* [Required action]
Would you restate all the entries exactly, leaving nothing out?

------ Exercise data ------

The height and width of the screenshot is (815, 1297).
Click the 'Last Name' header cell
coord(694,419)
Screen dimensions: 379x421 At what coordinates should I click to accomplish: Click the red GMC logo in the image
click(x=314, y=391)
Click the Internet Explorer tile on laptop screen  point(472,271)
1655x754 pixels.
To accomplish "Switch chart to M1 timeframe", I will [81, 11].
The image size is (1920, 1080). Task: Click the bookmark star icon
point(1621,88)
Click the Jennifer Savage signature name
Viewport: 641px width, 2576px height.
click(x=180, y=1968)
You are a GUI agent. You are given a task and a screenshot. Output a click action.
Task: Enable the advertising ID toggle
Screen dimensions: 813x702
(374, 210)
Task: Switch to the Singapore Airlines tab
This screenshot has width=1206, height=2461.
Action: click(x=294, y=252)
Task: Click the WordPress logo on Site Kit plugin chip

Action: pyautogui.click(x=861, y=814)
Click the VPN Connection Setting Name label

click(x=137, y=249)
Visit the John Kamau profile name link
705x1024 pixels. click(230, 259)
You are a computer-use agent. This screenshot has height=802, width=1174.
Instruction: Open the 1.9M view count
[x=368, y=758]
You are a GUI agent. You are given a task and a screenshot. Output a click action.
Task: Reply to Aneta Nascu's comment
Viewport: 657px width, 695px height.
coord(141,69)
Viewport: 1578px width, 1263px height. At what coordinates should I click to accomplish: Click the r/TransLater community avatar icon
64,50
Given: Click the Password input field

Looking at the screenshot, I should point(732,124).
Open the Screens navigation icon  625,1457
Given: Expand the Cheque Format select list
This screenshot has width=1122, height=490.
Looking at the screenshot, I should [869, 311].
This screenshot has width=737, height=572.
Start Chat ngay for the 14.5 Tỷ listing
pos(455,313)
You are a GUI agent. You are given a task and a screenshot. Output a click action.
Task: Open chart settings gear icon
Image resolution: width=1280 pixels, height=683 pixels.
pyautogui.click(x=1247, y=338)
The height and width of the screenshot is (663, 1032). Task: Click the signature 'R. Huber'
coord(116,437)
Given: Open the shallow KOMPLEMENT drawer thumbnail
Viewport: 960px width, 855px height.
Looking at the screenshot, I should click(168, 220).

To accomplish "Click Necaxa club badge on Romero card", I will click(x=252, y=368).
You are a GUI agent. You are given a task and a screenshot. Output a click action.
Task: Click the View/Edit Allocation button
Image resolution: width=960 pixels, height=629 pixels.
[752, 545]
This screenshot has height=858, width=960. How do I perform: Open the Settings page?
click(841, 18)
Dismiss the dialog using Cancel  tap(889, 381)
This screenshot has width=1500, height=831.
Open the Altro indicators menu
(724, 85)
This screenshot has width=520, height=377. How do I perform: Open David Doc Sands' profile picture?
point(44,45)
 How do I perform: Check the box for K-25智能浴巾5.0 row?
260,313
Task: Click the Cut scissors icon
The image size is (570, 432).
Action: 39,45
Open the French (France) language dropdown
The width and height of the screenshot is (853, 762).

------

* [Solved exercise]
The height and width of the screenshot is (815, 1297).
Click the 'Last Name' header cell
coord(694,419)
Screen dimensions: 379x421 At what coordinates should I click to accomplish: Click the red GMC logo in the image
click(x=314, y=391)
Click the Internet Explorer tile on laptop screen  point(472,271)
1655x754 pixels.
To accomplish "Switch chart to M1 timeframe", I will [81, 11].
The image size is (1920, 1080). Task: Click the bookmark star icon
point(1621,88)
Click the Jennifer Savage signature name
Viewport: 641px width, 2576px height.
click(x=180, y=1968)
You are a GUI agent. You are given a task and a screenshot. Output a click action.
Task: Enable the advertising ID toggle
Screen dimensions: 813x702
(374, 210)
Task: Switch to the Singapore Airlines tab
This screenshot has width=1206, height=2461.
Action: click(x=294, y=252)
Task: Click the WordPress logo on Site Kit plugin chip

Action: pyautogui.click(x=861, y=814)
Click the VPN Connection Setting Name label

click(x=137, y=249)
Visit the John Kamau profile name link
705x1024 pixels. click(230, 259)
You are a computer-use agent. This screenshot has height=802, width=1174.
Instruction: Open the 1.9M view count
[x=368, y=758]
You are a GUI agent. You are given a task and a screenshot. Output a click action.
Task: Reply to Aneta Nascu's comment
Viewport: 657px width, 695px height.
coord(141,69)
Viewport: 1578px width, 1263px height. At what coordinates should I click to accomplish: Click the r/TransLater community avatar icon
64,50
Given: Click the Password input field

Looking at the screenshot, I should point(732,124).
Open the Screens navigation icon  625,1457
Given: Expand the Cheque Format select list
This screenshot has width=1122, height=490.
Looking at the screenshot, I should [869, 311].
This screenshot has width=737, height=572.
Start Chat ngay for the 14.5 Tỷ listing
pos(455,313)
You are a GUI agent. You are given a task and a screenshot. Output a click action.
Task: Open chart settings gear icon
Image resolution: width=1280 pixels, height=683 pixels.
pyautogui.click(x=1247, y=338)
The height and width of the screenshot is (663, 1032). Task: Click the signature 'R. Huber'
coord(116,437)
Given: Open the shallow KOMPLEMENT drawer thumbnail
Viewport: 960px width, 855px height.
Looking at the screenshot, I should click(168, 220).

To accomplish "Click Necaxa club badge on Romero card", I will click(x=252, y=368).
You are a GUI agent. You are given a task and a screenshot. Output a click action.
Task: Click the View/Edit Allocation button
Image resolution: width=960 pixels, height=629 pixels.
[752, 545]
This screenshot has height=858, width=960. How do I perform: Open the Settings page?
click(841, 18)
Dismiss the dialog using Cancel  tap(889, 381)
This screenshot has width=1500, height=831.
Open the Altro indicators menu
(724, 85)
This screenshot has width=520, height=377. How do I perform: Open David Doc Sands' profile picture?
point(44,45)
 How do I perform: Check the box for K-25智能浴巾5.0 row?
260,313
Task: Click the Cut scissors icon
The image size is (570, 432).
Action: 39,45
Open the French (France) language dropdown
The width and height of the screenshot is (853, 762).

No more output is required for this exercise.